Having established my total ignorance of how things really worked in the party, he then brought up an influential politician who has since developed the unfortunate habit of taking his keris out in mixed company and wiggling it about.

“Do you know the problem with Hishammuddin?” said my second cousin’s half-brother, his voice dripping with disdain. “He didn’t have to spend any money to get where he is! Can you believe it? Dr. M wanted him in, so everybody just had to accept it. He didn’t spend a single cent. Just parachuted in. That’s really wrong.”

I thought: Oh. Like that ah? I found it hard to make conversation for the rest of the evening.

Then and there, I gave up trying to understand Umno. To do so, I realised, would require entering into the twisted logic of their universe and trying to fathom a worldview that I confess I find utterly repugnant.

Why spend so much time peering into the darkness of Umno’s soul, when we could be reshaping Malaysia in a new, positive, joyous way? Why waste energy looking into the ideological cesspool, when we could be inventing a new paradigm?

And so I look upon the rumours now swirling about Pak Lah and Najib, and the Umno succession plan, with a studied lack of interest. It’s all sound and fury, signifying nothing. Nobody knows anything; what’s more, what there is to know is – let us be honest – abhorrent.
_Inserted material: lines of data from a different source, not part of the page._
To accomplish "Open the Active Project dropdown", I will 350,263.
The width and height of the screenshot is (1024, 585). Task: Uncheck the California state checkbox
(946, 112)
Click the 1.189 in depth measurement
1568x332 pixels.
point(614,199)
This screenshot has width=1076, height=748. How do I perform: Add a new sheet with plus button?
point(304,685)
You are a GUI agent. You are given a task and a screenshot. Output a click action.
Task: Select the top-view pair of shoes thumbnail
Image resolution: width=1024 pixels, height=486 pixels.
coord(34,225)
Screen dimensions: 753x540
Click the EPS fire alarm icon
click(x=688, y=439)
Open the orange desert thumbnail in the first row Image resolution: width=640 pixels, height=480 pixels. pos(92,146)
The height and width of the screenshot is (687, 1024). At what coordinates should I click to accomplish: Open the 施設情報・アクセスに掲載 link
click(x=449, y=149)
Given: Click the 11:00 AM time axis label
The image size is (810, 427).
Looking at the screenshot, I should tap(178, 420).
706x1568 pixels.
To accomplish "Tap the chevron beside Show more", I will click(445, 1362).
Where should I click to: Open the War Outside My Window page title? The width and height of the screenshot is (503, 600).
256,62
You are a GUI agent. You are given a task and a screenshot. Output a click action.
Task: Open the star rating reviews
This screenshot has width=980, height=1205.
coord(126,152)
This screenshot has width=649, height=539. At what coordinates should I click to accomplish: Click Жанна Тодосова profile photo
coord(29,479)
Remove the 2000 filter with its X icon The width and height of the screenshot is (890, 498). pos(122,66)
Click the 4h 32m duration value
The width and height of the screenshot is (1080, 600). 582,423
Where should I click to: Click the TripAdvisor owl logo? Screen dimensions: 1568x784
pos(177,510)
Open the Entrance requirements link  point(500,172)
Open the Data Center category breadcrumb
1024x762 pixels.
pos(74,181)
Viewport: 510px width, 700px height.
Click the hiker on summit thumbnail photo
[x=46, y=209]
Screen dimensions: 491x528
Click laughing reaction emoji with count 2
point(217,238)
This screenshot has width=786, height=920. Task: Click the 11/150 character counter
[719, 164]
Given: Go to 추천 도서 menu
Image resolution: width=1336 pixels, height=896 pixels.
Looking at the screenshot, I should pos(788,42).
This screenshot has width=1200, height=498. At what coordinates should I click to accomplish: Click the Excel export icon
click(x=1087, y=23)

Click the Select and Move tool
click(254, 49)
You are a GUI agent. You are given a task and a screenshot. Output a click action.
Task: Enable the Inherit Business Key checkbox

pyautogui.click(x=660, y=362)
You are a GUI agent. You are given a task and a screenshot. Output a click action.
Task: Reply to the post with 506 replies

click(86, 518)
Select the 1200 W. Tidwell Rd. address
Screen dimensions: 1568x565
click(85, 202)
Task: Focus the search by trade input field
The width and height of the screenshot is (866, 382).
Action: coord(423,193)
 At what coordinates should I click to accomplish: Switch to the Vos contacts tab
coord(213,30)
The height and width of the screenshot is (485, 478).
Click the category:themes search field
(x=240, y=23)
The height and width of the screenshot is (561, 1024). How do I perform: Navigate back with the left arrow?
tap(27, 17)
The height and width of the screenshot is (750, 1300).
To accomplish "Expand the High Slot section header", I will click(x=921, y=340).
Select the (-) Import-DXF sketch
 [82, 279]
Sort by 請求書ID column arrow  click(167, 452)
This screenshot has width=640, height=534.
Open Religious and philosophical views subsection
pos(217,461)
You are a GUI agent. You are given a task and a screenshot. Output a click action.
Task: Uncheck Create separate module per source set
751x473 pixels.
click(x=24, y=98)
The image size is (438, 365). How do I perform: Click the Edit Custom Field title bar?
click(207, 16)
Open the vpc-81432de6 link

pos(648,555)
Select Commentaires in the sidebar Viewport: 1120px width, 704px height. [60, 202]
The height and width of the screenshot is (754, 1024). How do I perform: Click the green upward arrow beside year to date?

Let’s not waste time on Umnology. We’ve got a country to remake.


Copyright © Huzir Sulaiman 2008. All rights reserved.

4 comments:

Walski69 said...

I've come to the decision that UMNO is a lost cause... okay, I've felt that way since forever, but decided that I'd opine out loud, if anyone ever bothered to ask.

In any case, I don't think a lot of people are actually bothered about how UMNO works - but then again, what do I know? What is bothering many is that a bunch of very delusional middle aged (and above) folks are in charge. Not that I have anything against people of age (I'm almost a half-centenarian myself) - it's the delusional part that's worrying.

Or are they just being publicly delusional?

Oh well... like you said, it's no point wondering...

Great piece! Looks like it's time to tweak myAsylum's blogroll again... ;-)

Anonymous said...

So typical or PM. The AAB code has long been broken by highly trained code breakers . When AAB says No it means Yes and when he says Yes it mean No. Hey guys it means that the AAB's team is in talks with DSAI's team. I am now a self taught Badawilogist and have have devise a code breaking manual to decode AAB's statements. I have also taught myself to read AAB's body language. I have alot of frame by frame shots of AAB and have catalog all into different words and messages. See I am now a Badawilogist.


Renowned Badawilogist

Captain Karat said...

i can't wait to see what happens to malaysia. these are truly exciting, if anything scary, times.

koobz

Anonymous said...

I am wondering whether the majority of UMNO 190 division leaders are having the same mindset as the late Zakaria Deros or the inspirational Husam Musa.

Since they are influential people who chart the course of this nation, why are they not exposed like the rest of the 200+ Members of Parliament?

It's funny that I'm reading you in earnest when you're a STAR blogger and no longer (?) a columnist for The Star.